En el continente, también se suma Chile, que en la última temporada tuvo una histórica caída en la producción -la más baja en las últimas dos décadas- y disminución de viñedos.

Entre los puntos preocupantes se destacan la caída del consumo global, el aumento de costos (inflación, mano de obra), la competencia de vinos importados y el cambio climático (sequías, heladas).

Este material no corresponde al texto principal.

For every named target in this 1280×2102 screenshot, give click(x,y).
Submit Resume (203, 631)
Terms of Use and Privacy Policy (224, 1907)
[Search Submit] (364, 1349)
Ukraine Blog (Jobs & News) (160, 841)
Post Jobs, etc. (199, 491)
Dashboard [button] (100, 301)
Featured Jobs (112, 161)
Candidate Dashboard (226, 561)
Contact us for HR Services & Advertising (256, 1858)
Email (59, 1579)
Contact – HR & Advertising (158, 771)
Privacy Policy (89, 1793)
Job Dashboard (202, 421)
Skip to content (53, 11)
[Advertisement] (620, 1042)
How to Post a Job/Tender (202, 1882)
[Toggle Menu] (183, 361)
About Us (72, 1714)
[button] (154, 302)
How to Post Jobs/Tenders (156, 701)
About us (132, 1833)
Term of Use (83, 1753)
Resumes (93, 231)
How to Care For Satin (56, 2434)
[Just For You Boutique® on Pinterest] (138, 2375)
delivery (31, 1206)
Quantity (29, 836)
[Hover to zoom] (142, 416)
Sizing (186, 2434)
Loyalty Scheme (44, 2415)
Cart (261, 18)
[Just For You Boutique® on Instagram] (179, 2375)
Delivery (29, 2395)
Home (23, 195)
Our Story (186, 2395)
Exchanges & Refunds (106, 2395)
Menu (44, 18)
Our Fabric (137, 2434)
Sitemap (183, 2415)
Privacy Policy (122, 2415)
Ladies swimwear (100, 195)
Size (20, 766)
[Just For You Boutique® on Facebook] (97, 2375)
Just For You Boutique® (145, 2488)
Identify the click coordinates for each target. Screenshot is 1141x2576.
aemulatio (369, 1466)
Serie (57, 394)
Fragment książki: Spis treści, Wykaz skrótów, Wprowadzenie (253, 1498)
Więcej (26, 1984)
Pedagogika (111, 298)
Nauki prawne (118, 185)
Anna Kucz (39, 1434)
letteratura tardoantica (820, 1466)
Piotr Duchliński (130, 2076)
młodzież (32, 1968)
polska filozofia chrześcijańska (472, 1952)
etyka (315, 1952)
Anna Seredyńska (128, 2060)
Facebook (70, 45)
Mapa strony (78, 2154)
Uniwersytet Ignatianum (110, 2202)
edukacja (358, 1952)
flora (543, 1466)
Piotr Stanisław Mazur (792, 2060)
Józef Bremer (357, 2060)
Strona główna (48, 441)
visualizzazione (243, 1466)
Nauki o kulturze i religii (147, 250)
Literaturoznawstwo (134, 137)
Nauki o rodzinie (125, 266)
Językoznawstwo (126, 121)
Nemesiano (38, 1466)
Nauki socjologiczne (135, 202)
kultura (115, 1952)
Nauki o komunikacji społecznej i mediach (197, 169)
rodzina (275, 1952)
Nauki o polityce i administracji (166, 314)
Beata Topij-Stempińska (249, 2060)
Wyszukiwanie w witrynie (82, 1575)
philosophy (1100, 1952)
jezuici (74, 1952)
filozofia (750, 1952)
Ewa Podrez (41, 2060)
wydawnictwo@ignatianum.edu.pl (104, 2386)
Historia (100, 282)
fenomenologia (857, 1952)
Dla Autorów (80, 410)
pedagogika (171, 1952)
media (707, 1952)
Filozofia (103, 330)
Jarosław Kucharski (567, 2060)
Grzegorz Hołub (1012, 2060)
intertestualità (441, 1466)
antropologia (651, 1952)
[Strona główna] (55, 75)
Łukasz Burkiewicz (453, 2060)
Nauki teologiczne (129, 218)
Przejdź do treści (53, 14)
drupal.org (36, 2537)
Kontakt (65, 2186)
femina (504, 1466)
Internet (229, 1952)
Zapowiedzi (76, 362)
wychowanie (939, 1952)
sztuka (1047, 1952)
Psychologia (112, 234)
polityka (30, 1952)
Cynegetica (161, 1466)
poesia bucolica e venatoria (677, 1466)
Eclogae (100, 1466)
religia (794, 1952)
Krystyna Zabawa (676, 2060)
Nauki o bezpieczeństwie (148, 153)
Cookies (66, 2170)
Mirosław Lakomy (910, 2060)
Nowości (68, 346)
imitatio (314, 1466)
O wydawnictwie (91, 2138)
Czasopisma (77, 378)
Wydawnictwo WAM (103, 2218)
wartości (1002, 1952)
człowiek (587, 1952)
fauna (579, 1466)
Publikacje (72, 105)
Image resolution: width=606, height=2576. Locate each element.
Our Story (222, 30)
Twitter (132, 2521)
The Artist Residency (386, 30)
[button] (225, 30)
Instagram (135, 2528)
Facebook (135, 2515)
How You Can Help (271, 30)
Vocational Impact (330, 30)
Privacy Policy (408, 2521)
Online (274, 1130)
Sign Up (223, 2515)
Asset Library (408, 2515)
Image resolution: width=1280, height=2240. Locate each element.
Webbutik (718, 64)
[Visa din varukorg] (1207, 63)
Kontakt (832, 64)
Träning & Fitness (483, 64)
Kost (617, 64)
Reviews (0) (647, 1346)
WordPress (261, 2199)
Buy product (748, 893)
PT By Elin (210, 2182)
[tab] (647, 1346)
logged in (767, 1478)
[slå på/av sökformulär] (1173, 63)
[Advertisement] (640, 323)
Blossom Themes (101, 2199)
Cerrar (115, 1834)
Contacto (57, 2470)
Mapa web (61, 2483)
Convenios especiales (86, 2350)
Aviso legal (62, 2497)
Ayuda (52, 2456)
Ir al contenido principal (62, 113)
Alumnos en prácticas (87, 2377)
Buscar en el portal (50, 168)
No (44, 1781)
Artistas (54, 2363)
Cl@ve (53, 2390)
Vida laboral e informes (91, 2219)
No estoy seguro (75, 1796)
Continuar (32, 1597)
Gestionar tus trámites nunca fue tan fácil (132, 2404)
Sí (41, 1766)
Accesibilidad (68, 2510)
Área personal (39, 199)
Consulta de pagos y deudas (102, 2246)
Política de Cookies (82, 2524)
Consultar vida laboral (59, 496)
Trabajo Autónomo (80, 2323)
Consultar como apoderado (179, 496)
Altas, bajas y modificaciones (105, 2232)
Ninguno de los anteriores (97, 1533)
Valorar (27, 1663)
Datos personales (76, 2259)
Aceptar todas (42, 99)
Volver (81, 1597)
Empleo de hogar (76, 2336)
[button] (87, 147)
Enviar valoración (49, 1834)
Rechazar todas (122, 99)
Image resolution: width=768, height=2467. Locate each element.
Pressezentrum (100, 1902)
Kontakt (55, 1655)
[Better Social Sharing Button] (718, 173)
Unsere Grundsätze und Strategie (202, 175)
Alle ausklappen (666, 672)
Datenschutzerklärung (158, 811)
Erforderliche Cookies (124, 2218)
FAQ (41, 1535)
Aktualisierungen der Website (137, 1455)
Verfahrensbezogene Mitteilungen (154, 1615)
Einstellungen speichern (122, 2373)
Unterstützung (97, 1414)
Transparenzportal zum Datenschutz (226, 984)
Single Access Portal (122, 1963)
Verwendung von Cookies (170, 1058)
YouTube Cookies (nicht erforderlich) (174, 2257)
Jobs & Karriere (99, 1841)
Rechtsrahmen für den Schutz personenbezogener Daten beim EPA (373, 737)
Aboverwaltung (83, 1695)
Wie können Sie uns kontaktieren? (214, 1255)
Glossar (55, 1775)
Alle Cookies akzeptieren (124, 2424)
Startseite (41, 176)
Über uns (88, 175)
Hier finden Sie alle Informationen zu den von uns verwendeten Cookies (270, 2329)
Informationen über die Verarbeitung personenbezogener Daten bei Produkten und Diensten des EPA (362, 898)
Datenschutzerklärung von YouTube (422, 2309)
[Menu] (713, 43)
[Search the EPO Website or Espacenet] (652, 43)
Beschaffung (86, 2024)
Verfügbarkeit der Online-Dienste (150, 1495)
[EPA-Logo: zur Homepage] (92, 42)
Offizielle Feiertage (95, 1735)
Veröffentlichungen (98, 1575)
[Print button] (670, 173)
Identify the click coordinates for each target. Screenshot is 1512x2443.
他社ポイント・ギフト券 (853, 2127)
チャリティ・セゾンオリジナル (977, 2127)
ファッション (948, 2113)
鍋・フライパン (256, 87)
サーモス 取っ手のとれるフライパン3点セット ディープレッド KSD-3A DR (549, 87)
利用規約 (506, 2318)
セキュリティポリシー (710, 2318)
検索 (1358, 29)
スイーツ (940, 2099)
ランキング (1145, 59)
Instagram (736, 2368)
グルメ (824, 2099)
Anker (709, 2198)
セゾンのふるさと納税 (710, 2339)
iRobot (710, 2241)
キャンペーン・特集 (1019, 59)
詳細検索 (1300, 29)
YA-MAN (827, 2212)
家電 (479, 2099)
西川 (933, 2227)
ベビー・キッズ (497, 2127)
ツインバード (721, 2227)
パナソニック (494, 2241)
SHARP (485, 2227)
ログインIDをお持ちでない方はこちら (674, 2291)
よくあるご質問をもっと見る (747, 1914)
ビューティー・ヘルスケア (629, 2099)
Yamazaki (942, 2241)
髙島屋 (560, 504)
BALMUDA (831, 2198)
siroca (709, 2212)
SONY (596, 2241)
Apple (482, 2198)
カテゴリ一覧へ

En el mundo se ven medidas drásticas como arrancar vides en Francia y la búsqueda de cultivos alternativos como California, para sobrevivir a la crisis de sobreoferta y baja demanda.
A NIVEL LOCAL
Mendoza está en la misma situación y más angustiante aún por la política económica nacional que no favorece a la producción.
Entre los años 2015 y 2024, la provincia sufrió la pérdida de 16.864 hectáreas de vid, lo que equivale al 10, 6% menos, siendo los más afectados los sanmartinianos y sanrafaelinos.
Según el reporte de 2025 en nuestro departamento quedan 10.899 hectáreas con viñedos, cuando en 2015 existían 14.279, una caída de 3380, solo superado por San Martín con una caída de 4.071.
INCERTIDUMBRE Y TENSIÓN DE CARA A LA VENDIMIA
San Rafael, así como el resto del país, sufre por la disminución en el consumo de vino a nivel interno y en las exportaciones, pero también el gran sobrestock.
A nivel local se especula que las bodegas ofrecerán precios muy deprimidos para la cosecha, ya que el vino también mantiene precios muy bajos.

El esquema es simple: el vino en góndola está “barato” y deprime el valor de la uva. Esto genera incertidumbre y tensión en los productores, quienes no saben si podrán seguir adelante con sus viñedos.
Desde el sector confirmaron a Diario San Rafael que “muchas bodegas no recibirán uva u ofrecerán precios más bajos que la temporada pasada”.
Una “alternativa” que plantean algunas bodegas es “recibir la uva” y pagarla cuando se venda el vino, propuesta para “salvar” la cosecha.
MANTENIMIENTO INVIABLE
De cara a la próxima vendimia, los precios proyectados para la uva son tan bajos que es probable que a los productores les resulte inviable el mantenimiento de sus viñedos.
Esto plantea una amenaza significativa para la viabilidad a largo plazo de la industria vitivinícola, afectando tanto a productores como a las bodegas.